▶ Task instructions
Go to the line in the entries below that holds "Given: Launch the 2345智能浏览器 browser tile" and repeat exactly from there through the line that holds "Task: Open the 工具(T) menu", inclusive.

START Material for the task

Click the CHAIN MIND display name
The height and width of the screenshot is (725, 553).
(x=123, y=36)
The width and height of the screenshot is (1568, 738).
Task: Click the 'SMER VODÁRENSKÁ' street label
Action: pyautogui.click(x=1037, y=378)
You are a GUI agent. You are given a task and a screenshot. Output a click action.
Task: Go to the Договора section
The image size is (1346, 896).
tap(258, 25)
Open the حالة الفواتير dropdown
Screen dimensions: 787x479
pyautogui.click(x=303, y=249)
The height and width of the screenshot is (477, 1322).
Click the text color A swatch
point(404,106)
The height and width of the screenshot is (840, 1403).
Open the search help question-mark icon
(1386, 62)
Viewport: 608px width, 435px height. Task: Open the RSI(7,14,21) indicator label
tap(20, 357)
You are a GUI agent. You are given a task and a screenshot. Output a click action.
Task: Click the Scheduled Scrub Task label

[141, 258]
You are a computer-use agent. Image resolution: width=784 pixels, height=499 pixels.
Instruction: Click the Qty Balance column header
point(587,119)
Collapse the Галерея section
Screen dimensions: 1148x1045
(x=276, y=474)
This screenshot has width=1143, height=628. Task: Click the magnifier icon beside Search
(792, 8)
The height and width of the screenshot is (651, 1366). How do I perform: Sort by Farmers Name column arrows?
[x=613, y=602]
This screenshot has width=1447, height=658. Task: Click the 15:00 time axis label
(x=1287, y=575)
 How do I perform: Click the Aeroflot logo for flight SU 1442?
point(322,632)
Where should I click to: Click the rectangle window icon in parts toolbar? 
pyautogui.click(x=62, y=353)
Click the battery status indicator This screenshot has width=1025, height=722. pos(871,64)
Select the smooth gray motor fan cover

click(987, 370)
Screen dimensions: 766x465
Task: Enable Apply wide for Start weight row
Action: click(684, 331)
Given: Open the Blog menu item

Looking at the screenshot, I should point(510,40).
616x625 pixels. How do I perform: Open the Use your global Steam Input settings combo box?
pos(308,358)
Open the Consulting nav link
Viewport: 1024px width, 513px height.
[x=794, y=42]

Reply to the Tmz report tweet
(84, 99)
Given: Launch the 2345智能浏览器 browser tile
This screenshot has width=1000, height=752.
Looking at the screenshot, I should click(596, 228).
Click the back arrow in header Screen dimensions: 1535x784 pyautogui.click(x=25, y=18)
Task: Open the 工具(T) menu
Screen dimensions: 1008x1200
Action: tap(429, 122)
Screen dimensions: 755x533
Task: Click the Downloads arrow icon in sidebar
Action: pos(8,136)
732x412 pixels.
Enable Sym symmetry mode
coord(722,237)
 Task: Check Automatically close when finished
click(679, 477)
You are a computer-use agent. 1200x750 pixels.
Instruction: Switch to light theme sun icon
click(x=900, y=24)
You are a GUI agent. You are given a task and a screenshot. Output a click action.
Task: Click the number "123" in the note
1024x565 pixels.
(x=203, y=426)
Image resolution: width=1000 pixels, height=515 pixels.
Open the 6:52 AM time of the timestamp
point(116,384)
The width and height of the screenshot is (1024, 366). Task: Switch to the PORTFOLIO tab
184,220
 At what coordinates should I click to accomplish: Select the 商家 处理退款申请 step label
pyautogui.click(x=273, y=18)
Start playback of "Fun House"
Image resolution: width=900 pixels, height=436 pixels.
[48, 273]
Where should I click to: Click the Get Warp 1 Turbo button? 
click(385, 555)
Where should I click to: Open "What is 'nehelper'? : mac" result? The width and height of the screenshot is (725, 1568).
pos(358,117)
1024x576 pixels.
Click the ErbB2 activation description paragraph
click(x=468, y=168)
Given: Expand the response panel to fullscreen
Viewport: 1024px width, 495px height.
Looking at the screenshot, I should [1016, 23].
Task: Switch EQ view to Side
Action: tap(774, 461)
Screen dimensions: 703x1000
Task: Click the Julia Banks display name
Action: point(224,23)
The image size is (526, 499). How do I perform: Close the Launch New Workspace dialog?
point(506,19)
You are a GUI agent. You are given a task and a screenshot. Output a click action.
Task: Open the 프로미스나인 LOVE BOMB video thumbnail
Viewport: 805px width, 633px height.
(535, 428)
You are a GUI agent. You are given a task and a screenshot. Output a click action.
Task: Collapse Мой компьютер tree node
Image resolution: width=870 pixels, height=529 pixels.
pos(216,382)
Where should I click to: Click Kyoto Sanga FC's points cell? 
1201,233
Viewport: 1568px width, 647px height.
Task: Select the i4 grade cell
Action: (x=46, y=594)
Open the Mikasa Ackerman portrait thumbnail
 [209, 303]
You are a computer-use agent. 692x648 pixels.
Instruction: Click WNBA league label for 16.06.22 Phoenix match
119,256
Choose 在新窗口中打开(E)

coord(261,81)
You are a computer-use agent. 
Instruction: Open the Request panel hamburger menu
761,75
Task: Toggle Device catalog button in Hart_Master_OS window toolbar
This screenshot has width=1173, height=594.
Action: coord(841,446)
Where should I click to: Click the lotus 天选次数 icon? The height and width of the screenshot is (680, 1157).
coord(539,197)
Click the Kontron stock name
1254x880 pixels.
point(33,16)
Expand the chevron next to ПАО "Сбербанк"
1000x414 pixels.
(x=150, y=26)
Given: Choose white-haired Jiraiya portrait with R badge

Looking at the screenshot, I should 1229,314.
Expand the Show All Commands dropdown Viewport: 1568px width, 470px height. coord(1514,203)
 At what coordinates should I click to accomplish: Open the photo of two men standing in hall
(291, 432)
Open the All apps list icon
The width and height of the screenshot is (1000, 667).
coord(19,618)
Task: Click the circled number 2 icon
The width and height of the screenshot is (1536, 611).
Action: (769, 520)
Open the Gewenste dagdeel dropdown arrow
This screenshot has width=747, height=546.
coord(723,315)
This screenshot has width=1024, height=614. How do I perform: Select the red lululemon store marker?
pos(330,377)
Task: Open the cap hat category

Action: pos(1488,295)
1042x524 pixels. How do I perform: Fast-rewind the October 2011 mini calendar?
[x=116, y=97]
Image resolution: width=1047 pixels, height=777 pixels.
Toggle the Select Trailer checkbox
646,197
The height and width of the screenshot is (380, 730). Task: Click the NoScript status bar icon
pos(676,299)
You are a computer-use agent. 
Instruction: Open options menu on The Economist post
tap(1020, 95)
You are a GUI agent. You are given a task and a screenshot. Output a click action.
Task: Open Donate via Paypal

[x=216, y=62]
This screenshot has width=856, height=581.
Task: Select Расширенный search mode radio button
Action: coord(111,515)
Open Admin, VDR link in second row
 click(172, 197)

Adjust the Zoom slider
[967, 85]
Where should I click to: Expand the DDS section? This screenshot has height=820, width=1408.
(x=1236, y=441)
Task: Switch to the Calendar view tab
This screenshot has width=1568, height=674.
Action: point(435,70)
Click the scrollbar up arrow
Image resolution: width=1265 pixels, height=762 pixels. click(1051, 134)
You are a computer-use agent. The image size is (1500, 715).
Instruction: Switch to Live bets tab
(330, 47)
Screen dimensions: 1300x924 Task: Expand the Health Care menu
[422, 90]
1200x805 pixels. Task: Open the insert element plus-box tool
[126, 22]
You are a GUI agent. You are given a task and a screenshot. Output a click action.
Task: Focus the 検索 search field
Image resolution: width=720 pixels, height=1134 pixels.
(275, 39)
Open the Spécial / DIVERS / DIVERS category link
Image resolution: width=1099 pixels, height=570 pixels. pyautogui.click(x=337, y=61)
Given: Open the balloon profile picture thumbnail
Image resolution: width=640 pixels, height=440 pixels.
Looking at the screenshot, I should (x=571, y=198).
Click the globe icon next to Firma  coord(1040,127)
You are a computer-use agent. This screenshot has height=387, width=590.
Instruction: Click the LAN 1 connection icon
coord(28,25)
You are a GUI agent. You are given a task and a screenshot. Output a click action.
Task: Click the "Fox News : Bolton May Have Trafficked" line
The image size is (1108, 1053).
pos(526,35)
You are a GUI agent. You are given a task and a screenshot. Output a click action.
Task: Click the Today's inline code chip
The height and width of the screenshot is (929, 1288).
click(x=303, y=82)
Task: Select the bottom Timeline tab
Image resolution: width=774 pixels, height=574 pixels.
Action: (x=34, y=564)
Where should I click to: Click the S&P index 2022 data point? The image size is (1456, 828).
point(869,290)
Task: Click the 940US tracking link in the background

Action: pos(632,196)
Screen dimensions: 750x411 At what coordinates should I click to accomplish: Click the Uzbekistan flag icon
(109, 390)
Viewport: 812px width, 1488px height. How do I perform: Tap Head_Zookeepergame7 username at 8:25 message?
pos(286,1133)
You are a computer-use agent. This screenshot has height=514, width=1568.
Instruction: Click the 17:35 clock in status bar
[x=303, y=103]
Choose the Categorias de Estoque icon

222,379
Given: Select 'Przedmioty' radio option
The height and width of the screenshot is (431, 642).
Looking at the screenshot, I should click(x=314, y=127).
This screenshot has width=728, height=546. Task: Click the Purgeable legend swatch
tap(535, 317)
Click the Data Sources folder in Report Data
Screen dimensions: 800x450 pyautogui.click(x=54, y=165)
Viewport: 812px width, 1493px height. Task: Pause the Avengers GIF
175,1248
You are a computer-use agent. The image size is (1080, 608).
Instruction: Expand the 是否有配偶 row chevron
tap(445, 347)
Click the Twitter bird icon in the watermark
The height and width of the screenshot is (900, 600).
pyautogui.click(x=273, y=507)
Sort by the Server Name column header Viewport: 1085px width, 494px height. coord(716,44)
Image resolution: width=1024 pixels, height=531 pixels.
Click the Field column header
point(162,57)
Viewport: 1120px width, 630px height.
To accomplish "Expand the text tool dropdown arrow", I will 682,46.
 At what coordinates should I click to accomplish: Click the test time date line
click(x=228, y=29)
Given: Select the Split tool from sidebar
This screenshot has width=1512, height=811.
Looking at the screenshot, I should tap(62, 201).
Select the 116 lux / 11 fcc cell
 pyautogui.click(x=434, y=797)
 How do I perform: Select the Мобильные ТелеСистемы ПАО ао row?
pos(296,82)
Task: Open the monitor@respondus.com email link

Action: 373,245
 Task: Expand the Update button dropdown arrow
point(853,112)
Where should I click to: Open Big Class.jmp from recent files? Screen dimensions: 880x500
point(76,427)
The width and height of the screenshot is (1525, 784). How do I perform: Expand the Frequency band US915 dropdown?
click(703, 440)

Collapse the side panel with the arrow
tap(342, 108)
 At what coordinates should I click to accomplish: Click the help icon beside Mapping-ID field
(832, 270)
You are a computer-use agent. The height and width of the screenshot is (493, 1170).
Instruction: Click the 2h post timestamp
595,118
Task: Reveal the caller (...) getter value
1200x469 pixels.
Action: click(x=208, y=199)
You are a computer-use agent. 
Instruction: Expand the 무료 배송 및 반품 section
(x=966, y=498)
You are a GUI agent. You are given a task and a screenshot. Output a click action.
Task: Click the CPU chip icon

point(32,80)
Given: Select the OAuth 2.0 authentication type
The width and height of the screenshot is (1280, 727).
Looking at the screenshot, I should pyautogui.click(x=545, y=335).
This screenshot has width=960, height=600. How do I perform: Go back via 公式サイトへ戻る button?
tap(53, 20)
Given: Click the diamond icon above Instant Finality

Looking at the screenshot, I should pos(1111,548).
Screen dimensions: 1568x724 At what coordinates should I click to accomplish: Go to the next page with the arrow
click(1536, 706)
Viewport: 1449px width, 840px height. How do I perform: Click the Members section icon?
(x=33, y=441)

END Material for the task

▶ Your response
Given: Launch the 2345智能浏览器 browser tile
This screenshot has width=1000, height=752.
Looking at the screenshot, I should click(596, 228).
Click the back arrow in header Screen dimensions: 1535x784 pyautogui.click(x=25, y=18)
Task: Open the 工具(T) menu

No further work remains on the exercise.